* [Metin parçası]
Keten tohumlarının dumanına bayılırlar, onlarda yıkanma yerine geçer, çünkü gövdelerine hiç su değdirmezler. Kadınlara gelince onlar da servi sedir günlük yongalarını pürtüklü bir taş üzerinde iyice dövüp su katarlar, bu hamuru yüzlerine ve gövdelerine sürerler, koklamaya doyulmaz bir koku kazanırlar ve ertesi günü bu lapayı kaldırdıkları zaman derileri pırıl pırıl taze ve renk kazanmış olur.” (s.212)
 Her savaşçı bir kafa kesip evine götürür, uzun bir sırığa geçirir ve kulübesinin üstüne ta yukarısına, tam dumanın çıktığı yerin tepesine diker. Bu nöbetçidir,  bütün eve göz kulak olur. Geçimleri savaş ve çapul üzerinedir.
… Androphag’lar, insanların en yabanilerindendir  ve ne adalet bilirler ne yasa. Göçerdirler, İskitler gibi giyinirler, ama dilleri ayrıdır, bu halkların içinde tek insan yiyen bunlardır.

* [Yapılacak iş] Eski halkların gelenekleri üzerine olan metne, son cümlesinden itibaren devam edin.

* [Verilen bilgiler]
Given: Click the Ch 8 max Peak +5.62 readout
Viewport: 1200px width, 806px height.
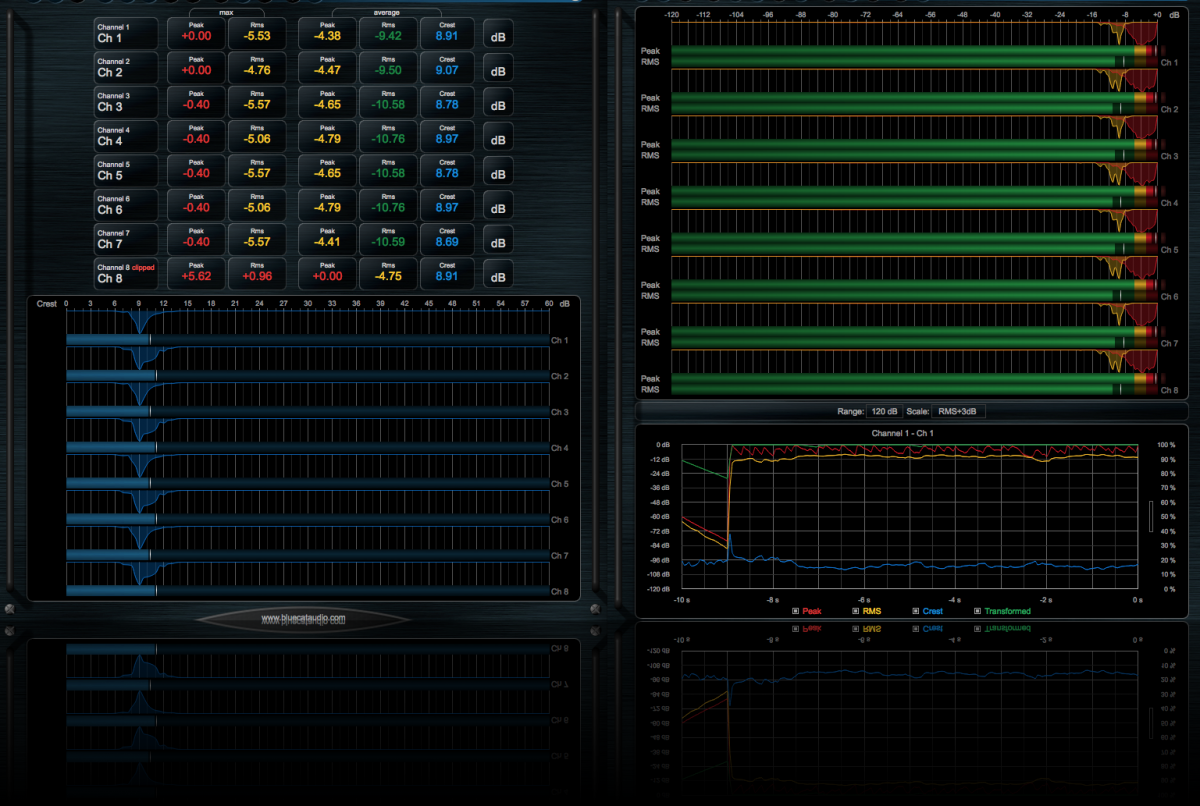Looking at the screenshot, I should [196, 273].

* [Görevin yanıtı]
… (Amazonlardan sözediyor)  İskitler bunlara Oiorpata  der, yani ‘erkek öldürenler’. Amazonlar açık denizde erkeklerin üzerine atılıp döve döve öldürürler. Ama gemi yönetemezler. Dümen bilmezler. Uzaktan gelmişlerdi, İskitler bunları genç ve zorlu savaşçı erkek sanıyorlardı. Sonra çarpışmalarda ölülere bakarken kadın olduğunu anladılar. Bir daha öldürmemeye karar verdiler. Geleneklerinde bir kız bir düşman öldürmeden evlenemediği için bunlar bekar kalıp ihtiyarlayan kızlardı.”  (s. 223)
“İskitlerin toprağında eşek, dolayısıyla da katır yetişmez. Bu, soğuk yüzündendir.
… İskit kralı Daeios’a bir çavuşla armağanlar gönderdi. Bunlar bir kuş, bir fare, bir kurbağa ve beş tane de oktu. Bu, ‘İranlılar, eğer kuş olup uçmazsanız, fare olup yerin altına girmezseniz ve kurbağa olup bataklığa atlamazsanız yurdunuza dönemeyeceksiniz, oklarla vurulup öleceksiniz’ demekmiş.”  (s.227)

“(Lidya uluslarından söz ediyor) Görenekleri Mısır gibidir, ama Libyalılar gibi giyinirler. Kadınlar ayak bileklerinin ikisine de bakır halka takar. Başlarının üstünde sık bir saç kümesi taşır. Bit bulurlarsa bu parazitleri ısırır ve tükürürler. Bir de evlenme çağına gelen kızları krala sunarlar. Kral istediğinden kızlığını alır. Bu görenek de yalnız bunlarda vardır.
… Libya’da yaşayanlar dört atlı araba kullanır.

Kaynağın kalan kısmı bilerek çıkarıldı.